The construct of race is omnipresent in the way people think, the way society is structured, and even in the materials that people use. Despite its omnipresence, race remains difficult to discuss, if it is discussed at all, because of its theoretical complexity, contested social history, and emotional triggers. This course challenges students to engage in courageous conversations about the nature of race and its relations to mind, language, and aesthetics. Students will confront difficult questions such as: What is race? How does race influence human cognition? How does race structure human communication? How does race shape human aesthetic preferences and artistic endeavors? Students use tools developed in different areas of philosophy and its cognate disciplines to construct answers to these difficult questions about race. At the same time, students learn that these difficult questions about race can challenge and extend common conceptions of analytic philosophy.
This course is a study of a number of philosophical and political questions related to gender and with the relation between these two types of questions. The course will be concerned first, with some metaphysical issues concerning gender: What is gender? Are gender terms purely natural categories or are they to some extent socially constructed? Second, with epistemological issues that relate to gender difference: Do women, for example, see the world differently from men? What kind of implications does this have for scientific and philosophical knowledge? Finally, with ethical issues related to gender: Granted that everyone has an equal right to flourishing regardless of gender, are there gender variations related to what constitutes flourishing? To what extent are we culturally biased when we think that those who don't conform to the gender norms of other cultures are oppressed?
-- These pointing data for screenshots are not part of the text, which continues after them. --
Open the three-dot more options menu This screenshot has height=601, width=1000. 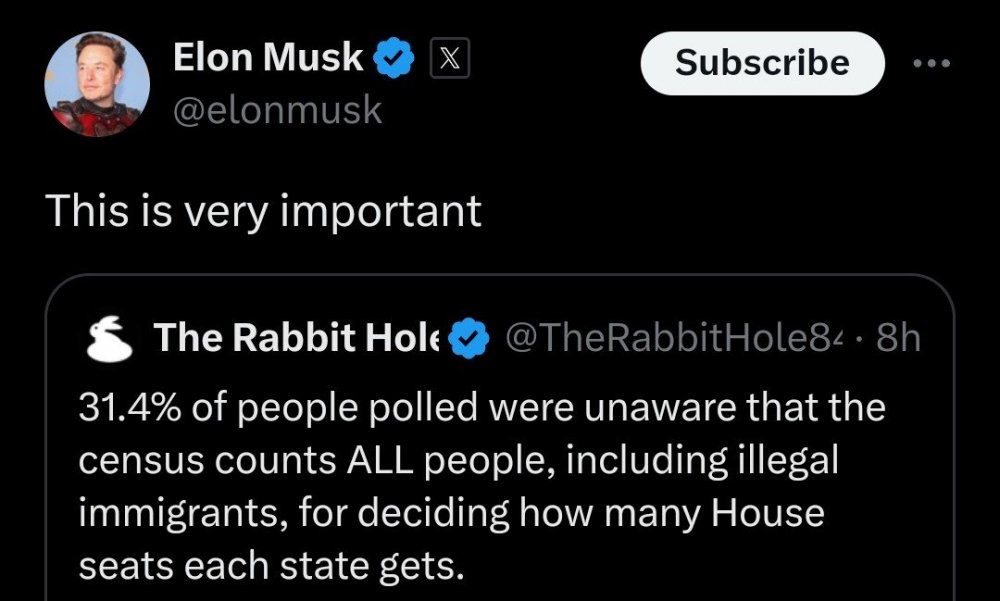tap(932, 62)
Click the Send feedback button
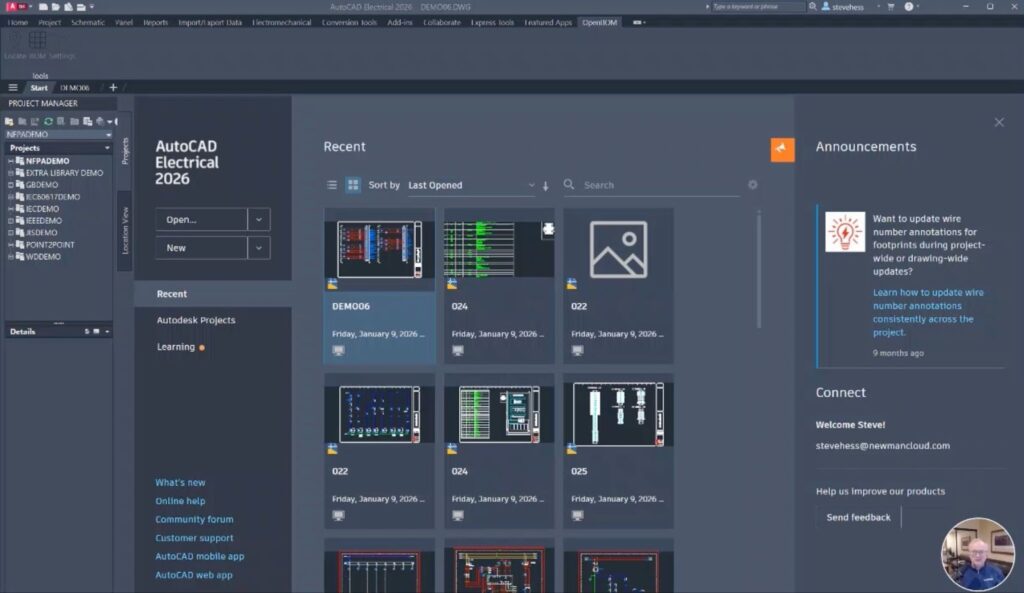This screenshot has width=1024, height=593. point(858,517)
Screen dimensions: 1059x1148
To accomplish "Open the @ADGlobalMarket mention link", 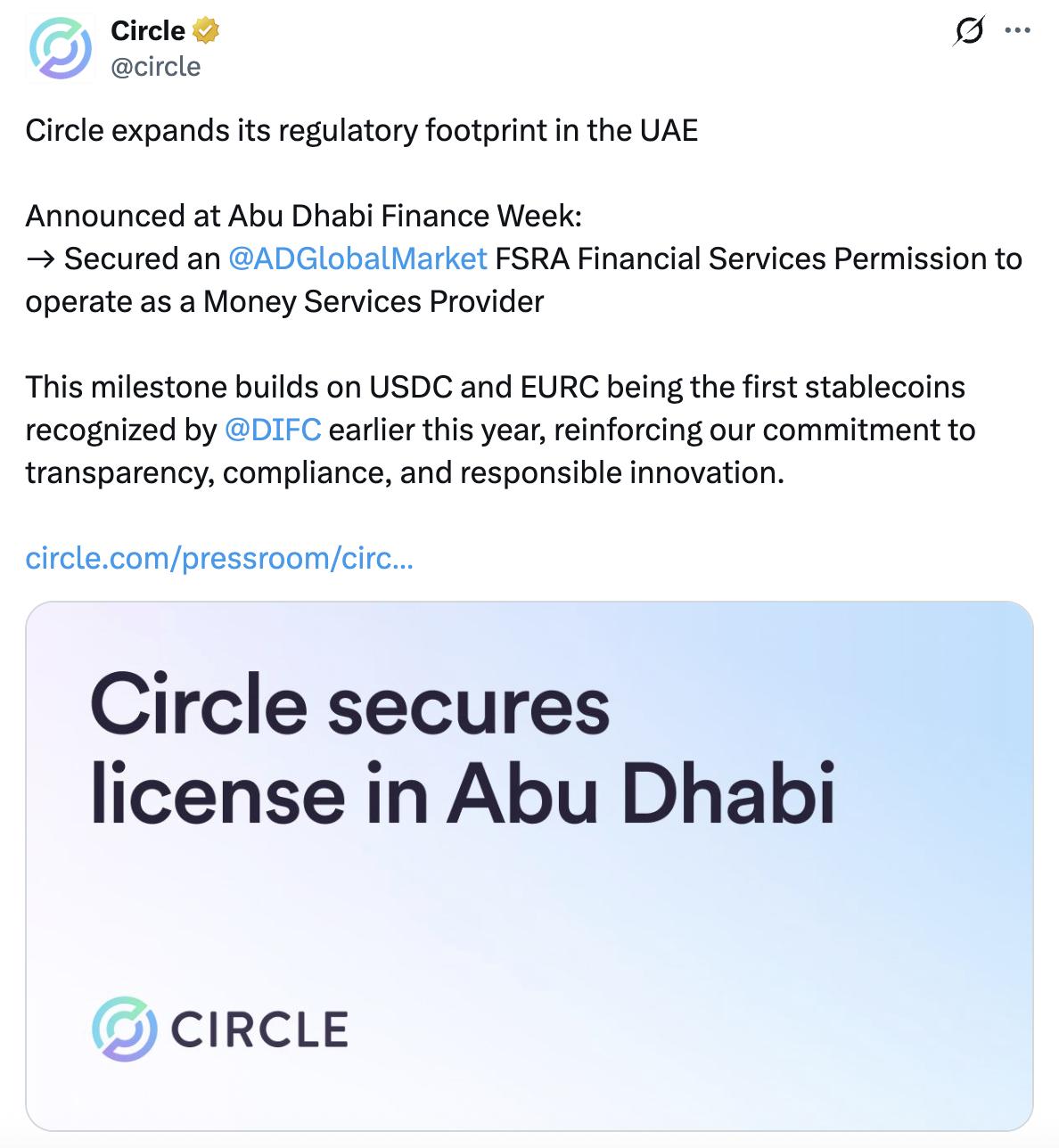I will pos(357,259).
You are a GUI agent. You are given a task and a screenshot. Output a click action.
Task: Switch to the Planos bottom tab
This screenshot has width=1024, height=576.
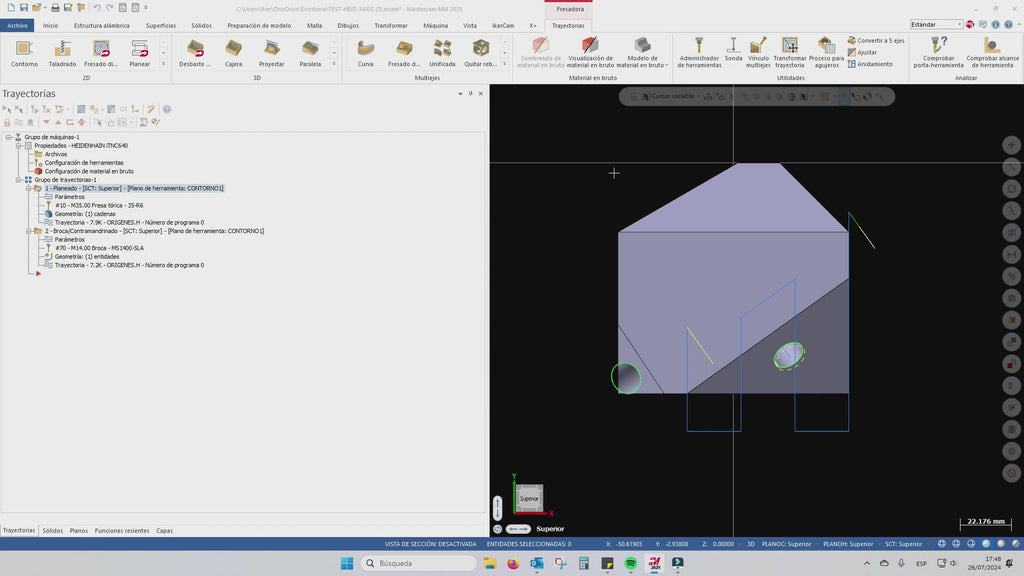pyautogui.click(x=78, y=531)
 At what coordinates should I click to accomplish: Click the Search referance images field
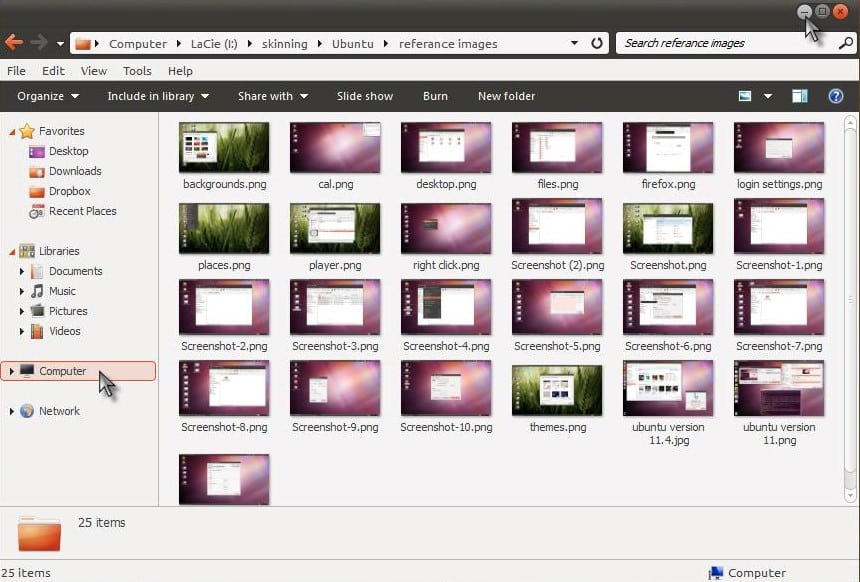(x=725, y=43)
In investigating questions such as these, the course will consider a diversity of perspectives, exploring intersections between gender and other social categories such as race or class and contrasts among different gender theories.
This course considers the ways in which human culture and human behavior varies across cultural contexts. Students review psychological research on culture, examine the theoretical and methodological foundations of cross-cultural research in psychology, and discuss the mounting evidence suggesting that many psychological processes are culture-specific and context dependent.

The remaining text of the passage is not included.